● TASK TO COMPLETE
Update the records from their first line through the line that contains "y-tick-label: 90 is", replacing "screenshot" with "screen capture" and leaving everything else unchanged. Leave the pictures out of your answer.

+++++

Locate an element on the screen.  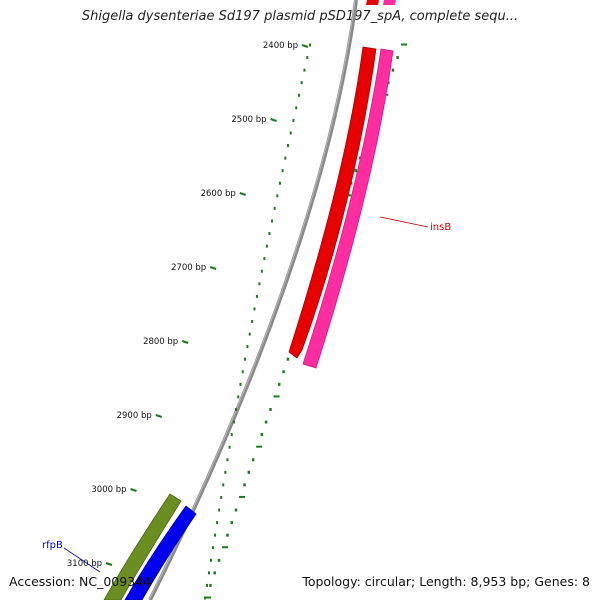
rfpB-arrow-blue is located at coordinates (160, 552).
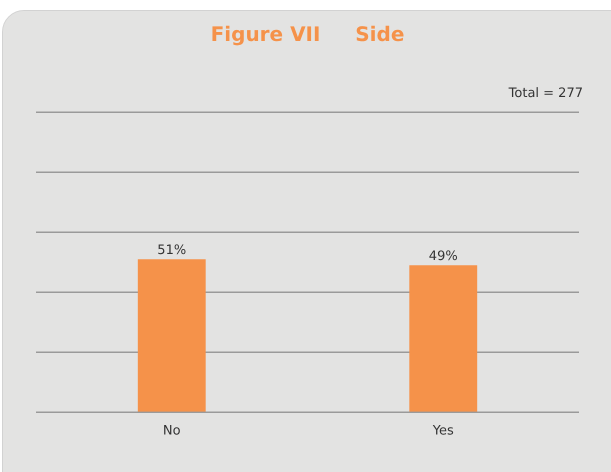  I want to click on data-label: 49%, so click(443, 256).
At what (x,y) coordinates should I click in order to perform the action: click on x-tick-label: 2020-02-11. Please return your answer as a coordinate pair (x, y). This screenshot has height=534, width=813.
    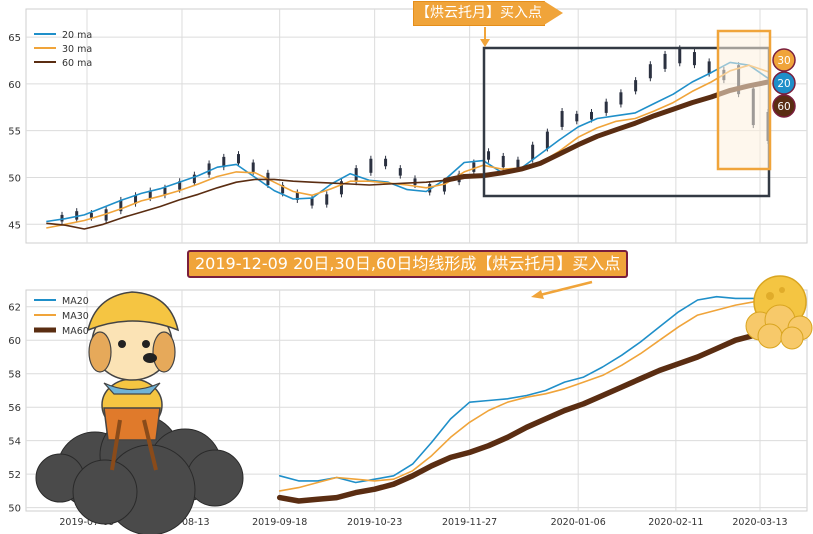
    Looking at the image, I should click on (676, 522).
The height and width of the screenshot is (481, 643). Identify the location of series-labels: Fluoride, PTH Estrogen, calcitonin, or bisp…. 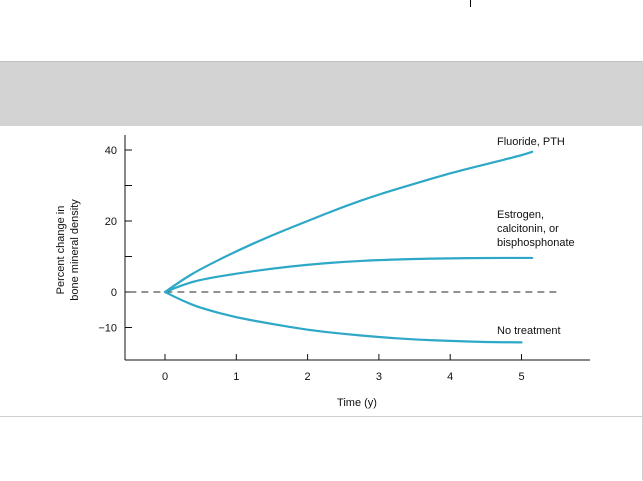
(536, 236).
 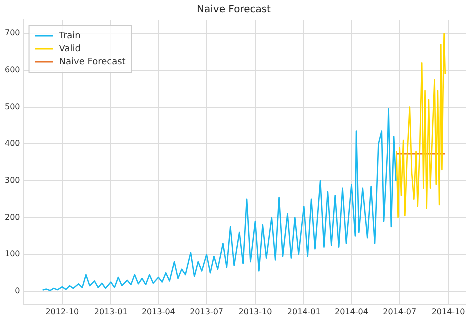 I want to click on chart-title: Naive Forecast, so click(x=234, y=10).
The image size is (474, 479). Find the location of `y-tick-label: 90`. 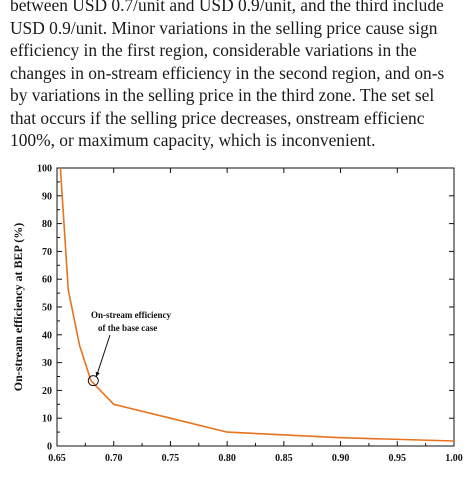

y-tick-label: 90 is located at coordinates (47, 196).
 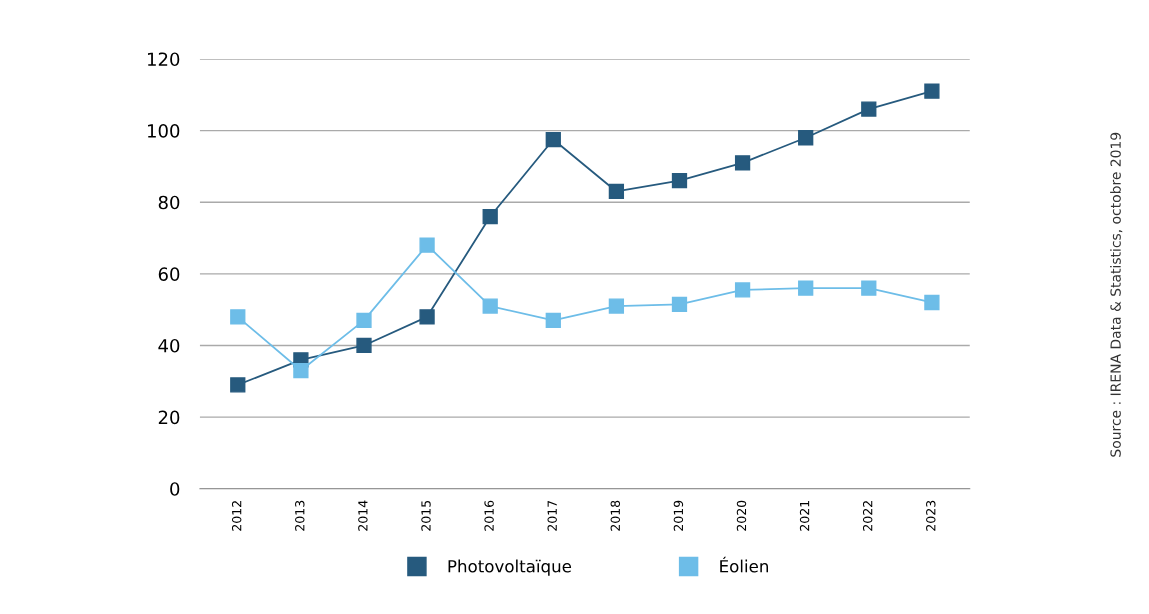 I want to click on legend-label: Photovoltaïque, so click(x=510, y=568).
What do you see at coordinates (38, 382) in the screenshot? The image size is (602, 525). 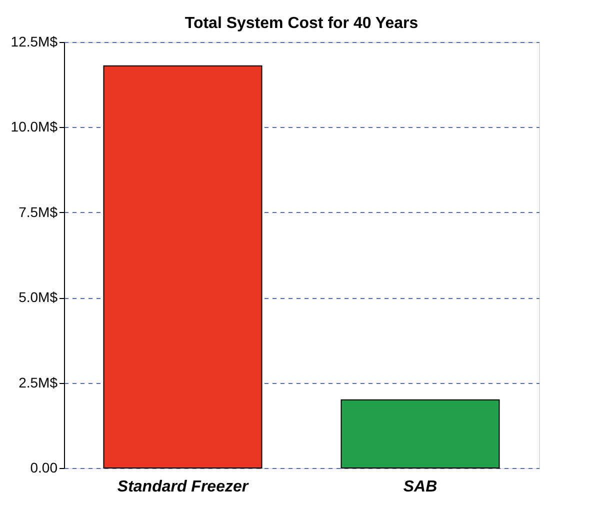 I see `y-tick-label: 2.5M$` at bounding box center [38, 382].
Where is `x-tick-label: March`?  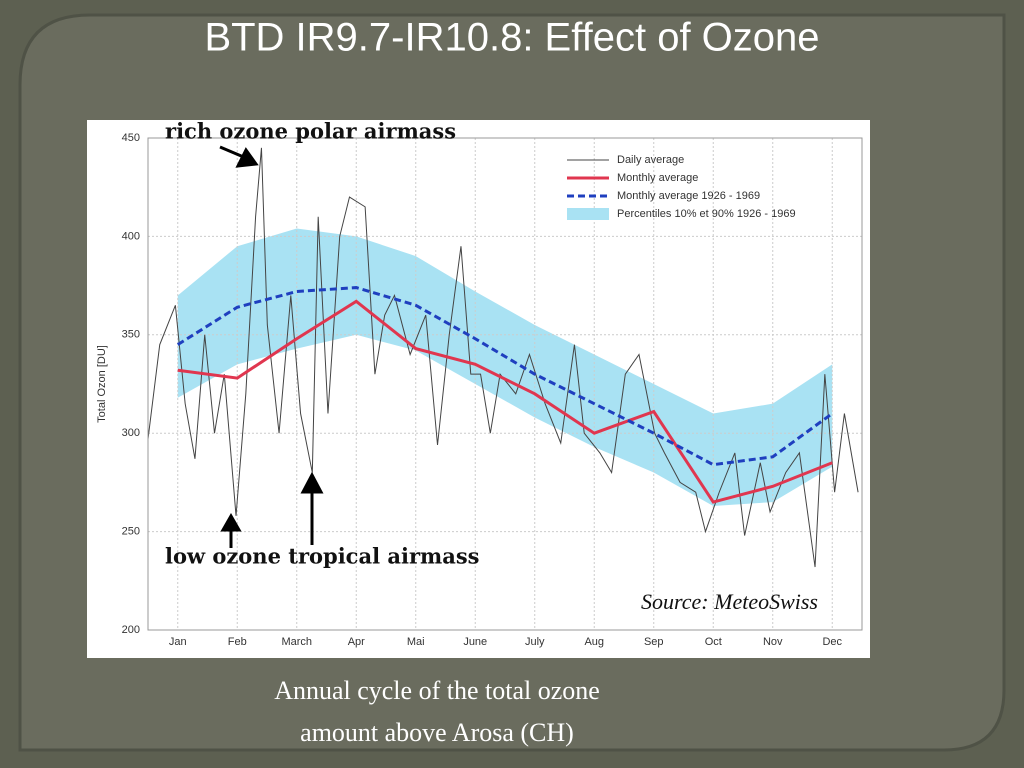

+++++

● EXPECTED ANSWER
Locate an element on the screen.  
rfpB-arrow-blue is located at coordinates (160, 552).
  I want to click on data-label: 49%, so click(443, 256).
At what (x,y) coordinates should I click in order to perform the action: click on x-tick-label: 2020-02-11. Please return your answer as a coordinate pair (x, y). This screen capture has height=534, width=813.
    Looking at the image, I should click on (676, 522).
The height and width of the screen capture is (481, 643). Identify the location of series-labels: Fluoride, PTH Estrogen, calcitonin, or bisp…. 
(536, 236).
  I want to click on chart-title: Naive Forecast, so click(x=234, y=10).
The image size is (474, 479). Find the location of `y-tick-label: 90`. 

y-tick-label: 90 is located at coordinates (47, 196).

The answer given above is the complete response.